SvennoJ said:
HEVC or h.265 decoder is already in those $150 streaming upscaling 4K blu-ray players, just not at that bandwidth. Dolby Atmos is already on blu-ray, yet also not at the max 4K discs allow (upto 1536khz sample rate and max 32 channels). Licensing costs are probably not that much for Sony, I doubt the costs would be very much. Plus BDXL is already at the higher dot pitch, 100GB BDXL discs are triple layer discs (BDXL goes up to 128GB) A 16x speed BDXL burner is already down to $84 new at retail and some people at avs forum speculate that the current ps4 bd-rom player is already capable. It's old tech. |
If that's true, and they can really add UHD support without any cost increases at retail (and with only minor expenses on their side), it would be a great trojan horse to push 4K Bluray into many people's homes. Not that this would directly earn lots of revenue, but it would be a great favour to the many other movie studios / publishers who are obviously betting on UHD becoming the next big seller.

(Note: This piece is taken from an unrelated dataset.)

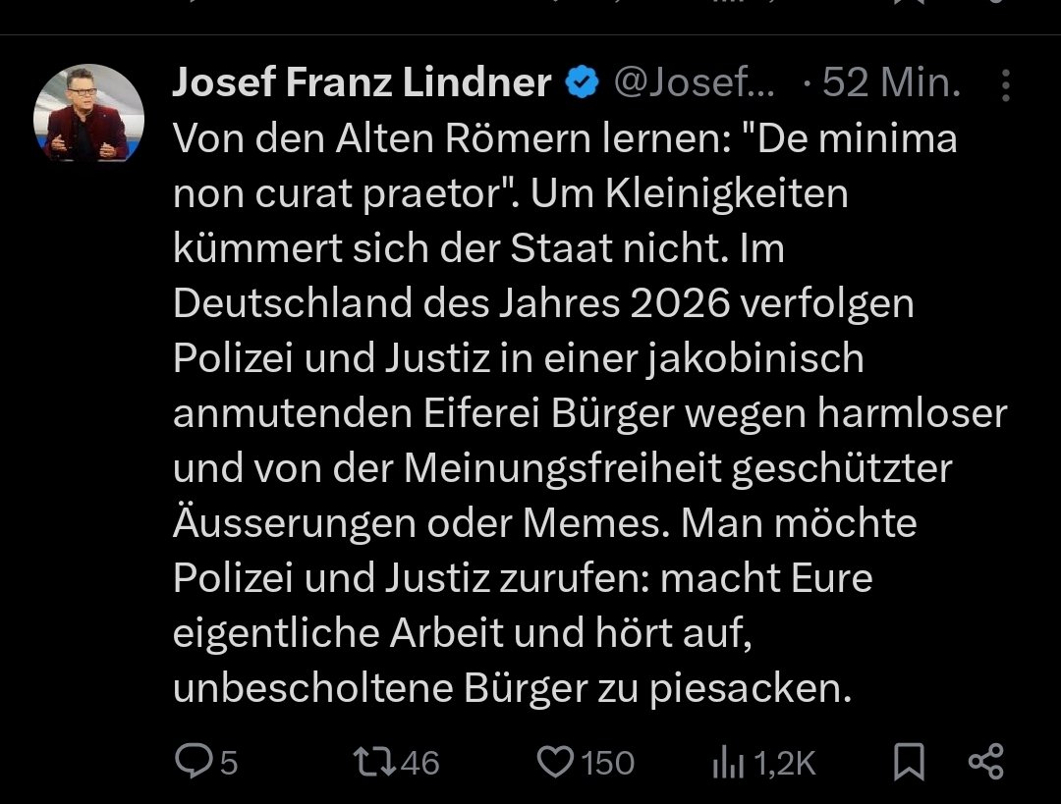The height and width of the screenshot is (804, 1061).
Task: Like the post with the heart icon
Action: pyautogui.click(x=556, y=762)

If this does cost a significant amount, then it would ruin their "for the gamers" message, and repeat the mistakes that Microsoft made by betting on a media center console (or Sony themselves with the PS3).
As for the absence of their own UHD player, I also find that very strange. Their entire electronics division seems to be falling behind the competition (from Bluray players to TVs).
The THX certification isn't a big deal for me, as from what I understand, you can exceed the specs, but if you don't pay money for the certification, you cannot say you meet it. It seems like more of a checkbox you need for marketing. The OPPO BDP-103D, which is probably one of the best Bluray players, doesn't have THX either.